桐花さんは反応を示すことはなく、無言で先を促してくる。
「僕は美柑のことが好きです! ここに来る前、告白しました。先の事情を抜きにしても、僕は美柑が大好きで、これから先の未来を美柑とともに歩いていきたいと、本気で思っています。――だから、娘さんを僕にください!」
僕は途中で席を立ち、桐花さんに向かって頭を下げた。桐花さんから伝わってくる緊張感が遠慮なく肌に突き刺さる。
「私からもお願い、お母さん! 私もレンレンが大好きで、レンレンとだから、この先も一緒にいたいと思えるの!」
美柑が立ち上がり、僕と同じように頭を下げる。
「…………二人とも、顔を上げろ」
桐花さんに言われた通り、僕たちは顔を上げる。その瞬間、桐花さんの鋭い針のような視線が僕を射抜いた。
「……⁉」
「九重、お前に聞く。美柑はあたしの大事な一人娘だ。お前は、そんな娘をくれと言った」
視線を外すことを許さないような目と声に、体が強張るのを感じる。震え出しそうになる体に必死に耐える。

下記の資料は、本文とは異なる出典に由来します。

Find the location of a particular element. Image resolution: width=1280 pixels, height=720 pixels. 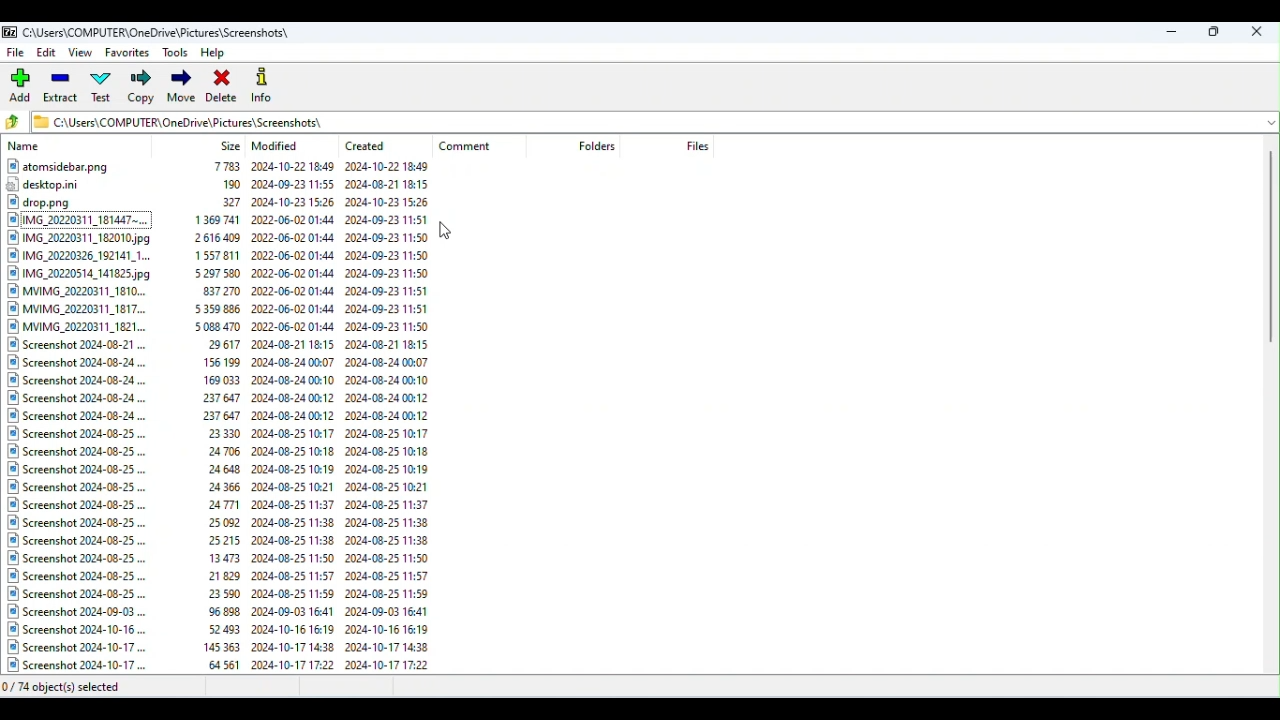

File address bar is located at coordinates (643, 120).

「お前は、美柑が好きなんだな? この世の他の誰でもない、美柑だけが好きなんだな? 美柑を幸せにできるのは、お前しかいないんだな?」
再三に渡る本気の問いかけ。嘘が通じないことはわかっている。けど、それを心配する必要なんてわずかばかりもない。
「はい! 僕が好きなのは美柑だけで、その気持ちはこれから先何があっても変わりません! 僕が、美柑を幸せにします‼」
だって、僕の気持ちは変わらないんだ。桐花さんが本気で問いかけてくるなら、当然僕も本気の気持ちで返す、それだけのことだ。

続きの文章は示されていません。